Partisan de la redistribution de la richesse, Saint-Just prôna, sans doute le premier, la "moralisation de la vie publique" en soutenant la confiscation des biens des suspects et en les redistribuant aux "patriotes" pauvres. Le 3 mars 1794, il s’en expliqua ainsi, au nom du Comité : « L’opulence est entre les mains d’un assez grand nombre d’ennemis de la Révolution, les besoins mettent le peuple qui travaille dans la dépendance de ses ennemis (…). Les malheureux sont les puissances de la terre, ils ont le droit de parler en maîtres aux gouvernements qui les négligent. ».

En juin et juillet 1794, la Terreur terrorisait la plupart des députés. Hébert et ses amis ("ultra-révolutionnaires) avaient été arrêtés et guillotinés le 24 mars 1794. Danton, Camille Desmoulins et leurs amis ("modérés") avaient été guillotinés le 6 avril 1794. C’était d’une sorte de logique folle à laquelle Saint-Just contribua beaucoup. Il n’était pas bon d’être parlementaire à cette époque. Ce fut les girondins, amis de Brissot, futur guillotiné le 31 octobre 1793, qui initia le principe de mise en accusation devant le Tribunal révolutionnaire d’un député malgré son immunité parlementaire (le ténor montagnard Marat, qui fut acquitté le 24 avril 1793).

Entre le 10 juin 1794 et le 27 juillet 1794, 1 376 condamnations à mort furent prononcées sans interrogatoire, sans défense d’un avocat ni témoins, selon la seule intime conviction morale des juges et des jurés avec seulement deux verdicts possibles : l’acquittement ou la peine de mort (loi du 22 prairial an II). Saint-Just l’a reconnu lui-même : « Tout ce qui se passe est horrible, mais nécessaire. ». Danton, ferme partisan de la création du Tribunal révolutionnaire le 10 mars 1793, expliqua ce jour-là : « Soyons terribles pour dispenser le peuple de l’être ! ».
# # # # #
Tâches:
[A] Recopiez mot pour mot le passage de l'extrait qui va de « En juin et juillet » jusqu'à « 24 avril 1793). » inclus.
[B] D'après l'extrait, combien de condamnations à mort ont été prononcées entre le 10 juin et le 27 juillet 1794 ?
Les lignes qui viennent après n'ont rien à voir avec l'extrait.

Données fournies:
# # # # #
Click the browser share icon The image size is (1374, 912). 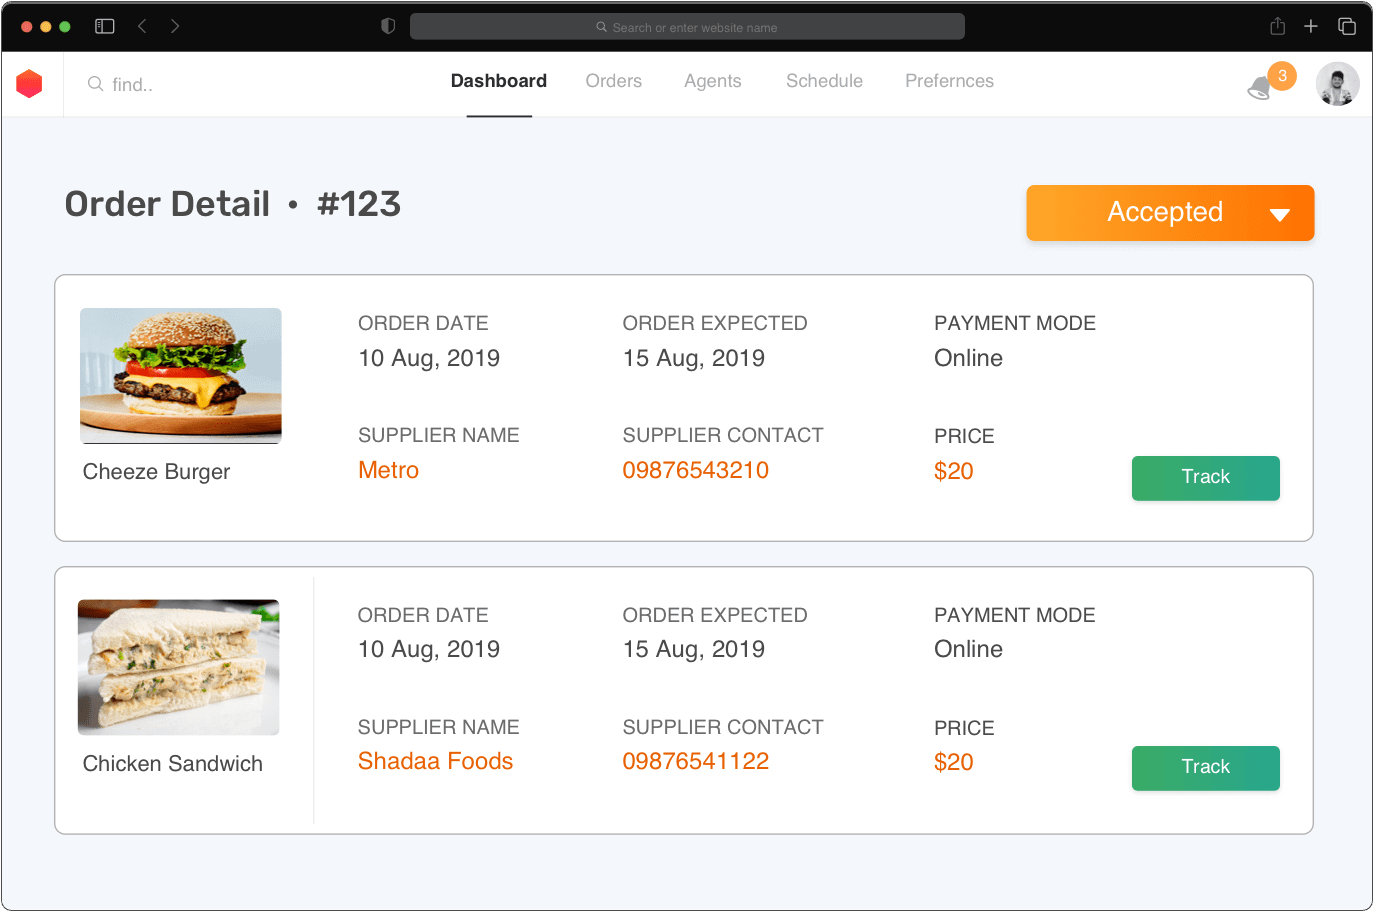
# # # # #
Les réponses:
[A]
En juin et juillet 1794, la Terreur terrorisait la plupart des députés. Hébert et ses amis ("ultra-révolutionnaires) avaient été arrêtés et guillotinés le 24 mars 1794. Danton, Camille Desmoulins et leurs amis ("modérés") avaient été guillotinés le 6 avril 1794. C’était d’une sorte de logique folle à laquelle Saint-Just contribua beaucoup. Il n’était pas bon d’être parlementaire à cette époque. Ce fut les girondins, amis de Brissot, futur guillotiné le 31 octobre 1793, qui initia le principe de mise en accusation devant le Tribunal révolutionnaire d’un député malgré son immunité parlementaire (le ténor montagnard Marat, qui fut acquitté le 24 avril 1793).

[B] 1 376 condamnations à mort.